Die Deutsche Dendrologischen Gesellschaft, ein Expertenbund für Baumkunde, schätzt, dass die Eibe etwa 1.100 Jahre alt ist. Ihr Stammumfang beträgt 5,1 Meter.

Ihr Standort an einem Nordwesthang liegt nahe der Höhenverbreitungsgrenze der Eibe, die in den Alpen bei etwa 1.300 Metern verläuft: "Im Winterhalbjahr erhält sie dort kaum Sonne, und es ist deutlich kälter als an Südhängen in dieser Höhenlage", so die Baumexperten. „Deshalb ist es ein Wunder, dass sie all diese Jahrhunderte überlebt hat und es ihr offensichtlich gut geht – sie dürfte sich sogar über die derzeitige Erwärmung freuen.“

Andreas Roloff, Seniorprofessor für Baumbiologie an der Technischen Universität Dresden, schwärmt: „Ihr Stamm ist ein traumhaftes Monument mit Spalten, Wülsten, Beulen, Rippen, Rissen und Löchern, bestehend aus mehreren sehr unterschiedlichen Anteilen.“

1.000 Jahre gewachsen: Eibe auf einer Wiese im Allgäu
1.000 Jahre gewachsen: Eibe auf einer Wiese im Allgäu A. Roloff/Nationalerbe-Bäume/Andreas Roloff

Ötzis Jagdbogen war aus Eibenholz

Wie die Eibe auf die abgelegene Almwiese gelangte, ist bis heute unbekannt. Sicher ist nur: Gepflanzt wurde sie wohl nicht. Wahrscheinlich brachte ein Vogel den Samen an diesen Standort. Schon vor 5.000 Jahren, in der Jungsteinzeit, hatten Eiben für die Menschen in den Südtiroler Alpen eine besondere Bedeutung. Ötzi, der „Mann aus dem Eis“, der in der Region auf über 3.000 Metern Höhe in einer Gletscherspalte entdeckt wurde, trug einen Jagdbogen aus Eibenholz bei sich.

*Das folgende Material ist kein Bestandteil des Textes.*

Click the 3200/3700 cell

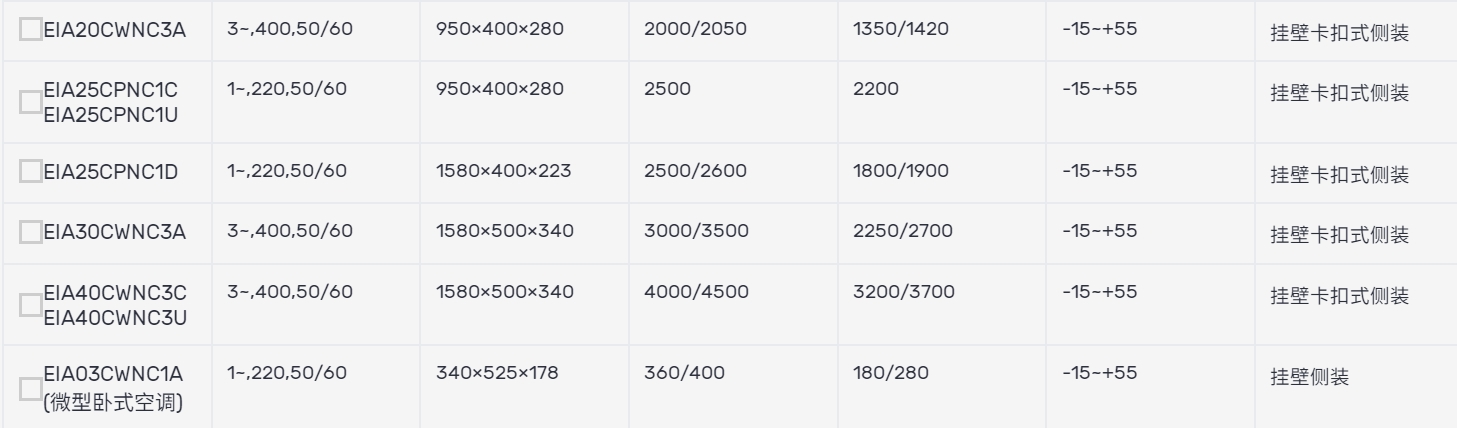pyautogui.click(x=941, y=305)
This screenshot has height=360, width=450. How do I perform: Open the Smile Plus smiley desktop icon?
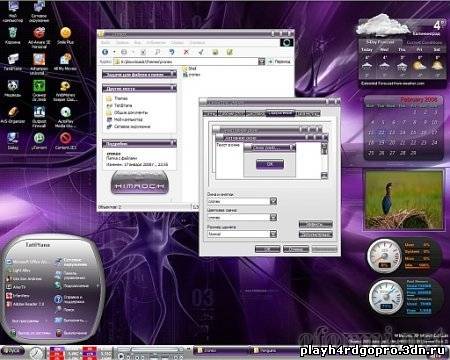pos(65,33)
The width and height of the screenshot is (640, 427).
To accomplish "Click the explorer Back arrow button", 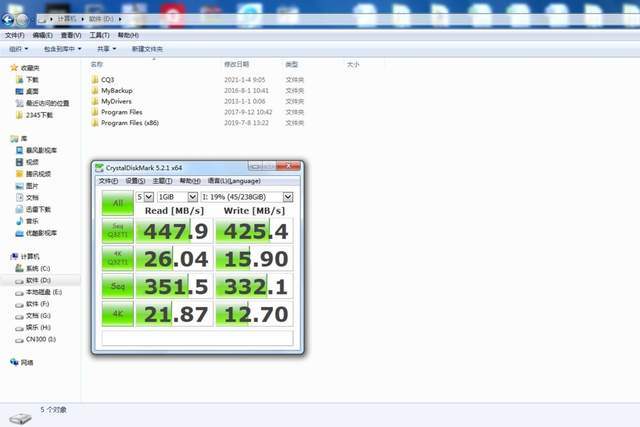I will tap(8, 19).
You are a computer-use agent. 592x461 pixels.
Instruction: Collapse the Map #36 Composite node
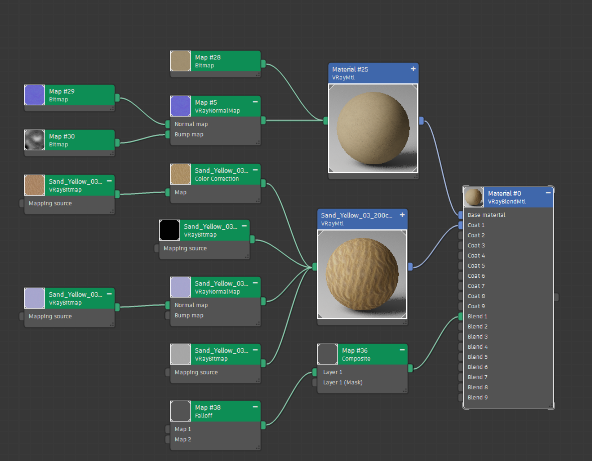(402, 350)
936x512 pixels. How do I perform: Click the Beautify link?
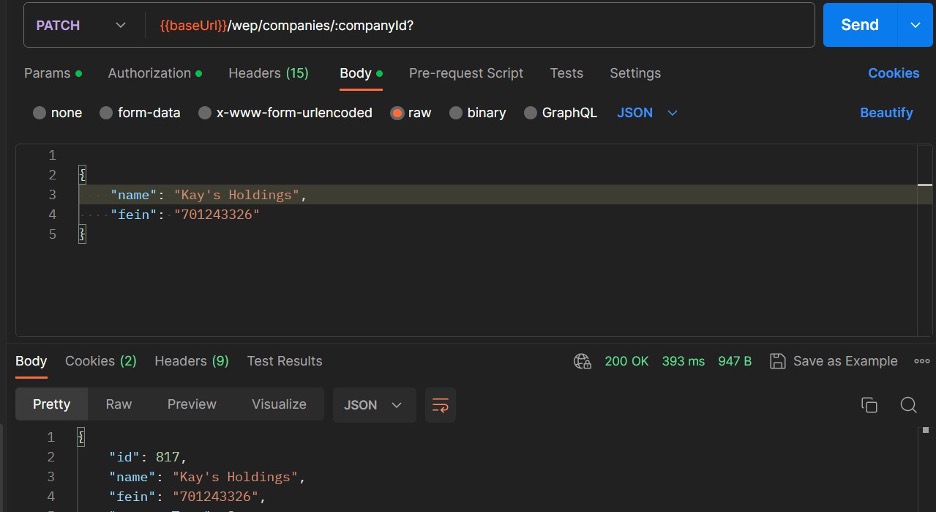886,113
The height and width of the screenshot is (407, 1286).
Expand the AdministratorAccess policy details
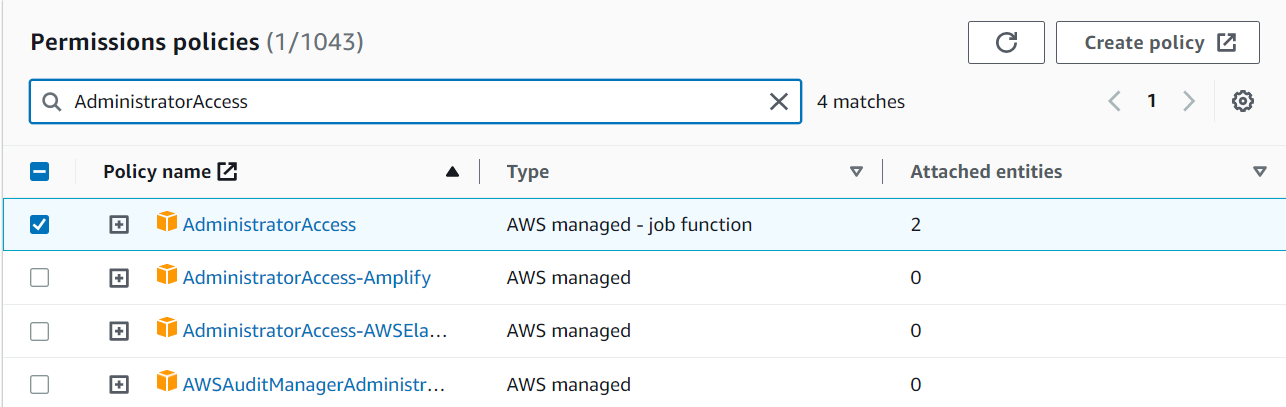(x=119, y=225)
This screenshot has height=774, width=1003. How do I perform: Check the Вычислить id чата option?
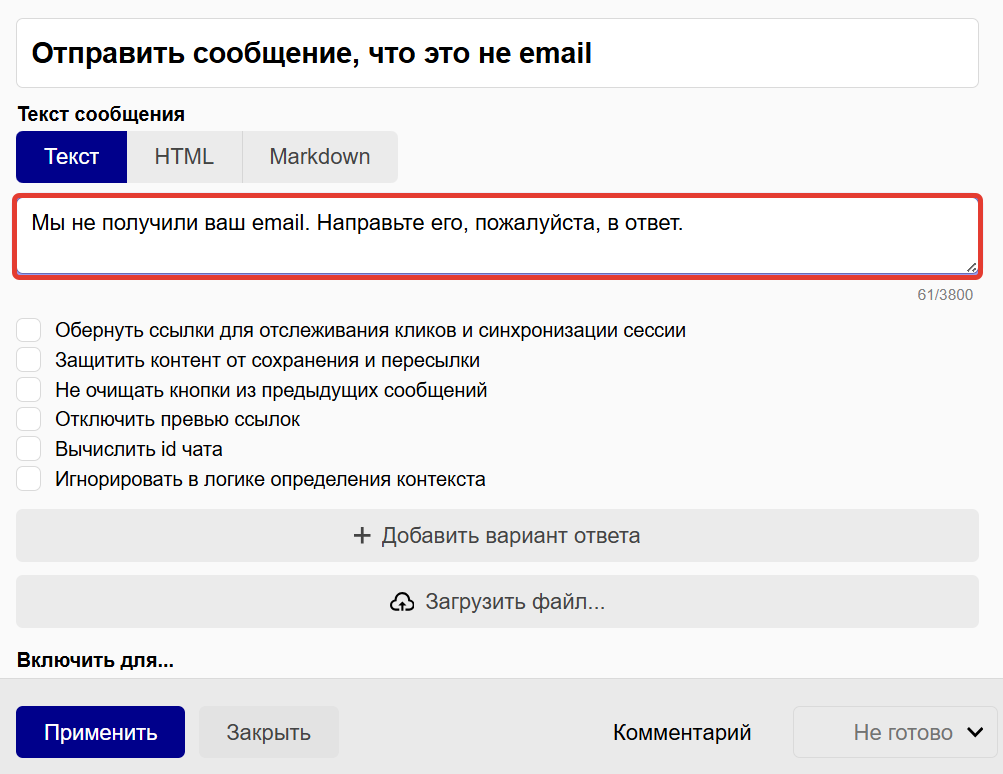[x=28, y=449]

Die Eibe im Allgäu löst nun die Dorflinde von Upstedt in Niedersachsen ab: Die Sommerlinde wurde bislang mit einem Alter von rund 1.000 Jahren als ältester Baum Deutschlands angesehen.

Nur knapp dahinter folgt die Erler Femeiche in Raesfeld im Westmünsterland, deren Alter auf etwa 900 Jahre geschätzt wird. Die Eiche hat einen Stammumfang von mehr als zwölf Metern ist vermutlich Deutschlands dickster Baum dieser Art. Zwischen 1363 und dem Ende des 16. Jahrhunderts tagten unter ihrer Krone Femegerichte – damit ist sie der älteste bekannte Gerichtsbaum Europas. Die Feme war im Mittelalter gefürchtet, weil Verfahren teilweise im Verborgenen stattfanden und Urteile – einschließlich Todesurteilen – vollstreckt werden konnten.

Die Europäische Eibe, also Bäume wie die 1100-Jahre-Eibe, kam übrigens schon vor etwa 150 Millionen Jahren vor. Damit ist die Eibe die älteste einheimische Baumart Europas.

Ältester Baum der Welt steht in Kalifornien

Der älteste Baum der Welt, gemessen am Alter seines oberirdischen Teils, ist übrigens eine Kiefer in den kalifornischen White Mountains (USA). Sie ist mehr als 5.000 Jahre alt. Im schwedischen Fulufjället-Nationalpark wächst „Old Tjikko“, eine Gemeine Fichte, deren Wurzelsystem auf ein Alter von rund 9.550 Jahren geschätzt wird.

Noch älter ist die Klonkolonie „Pando“ im Fishlake National Forest (USA): Ihr Rhizomsystem, ein unterirdisches Netzwerk aus Zitterpappelwurzeln, wird auf etwa 80.000 Jahre datiert. Eine Klonkolonie ist eine Gruppe von Pflanzen, die genetisch identisch sind, weil sie ursprünglich aus einem einzigen Vorfahren entstanden sind.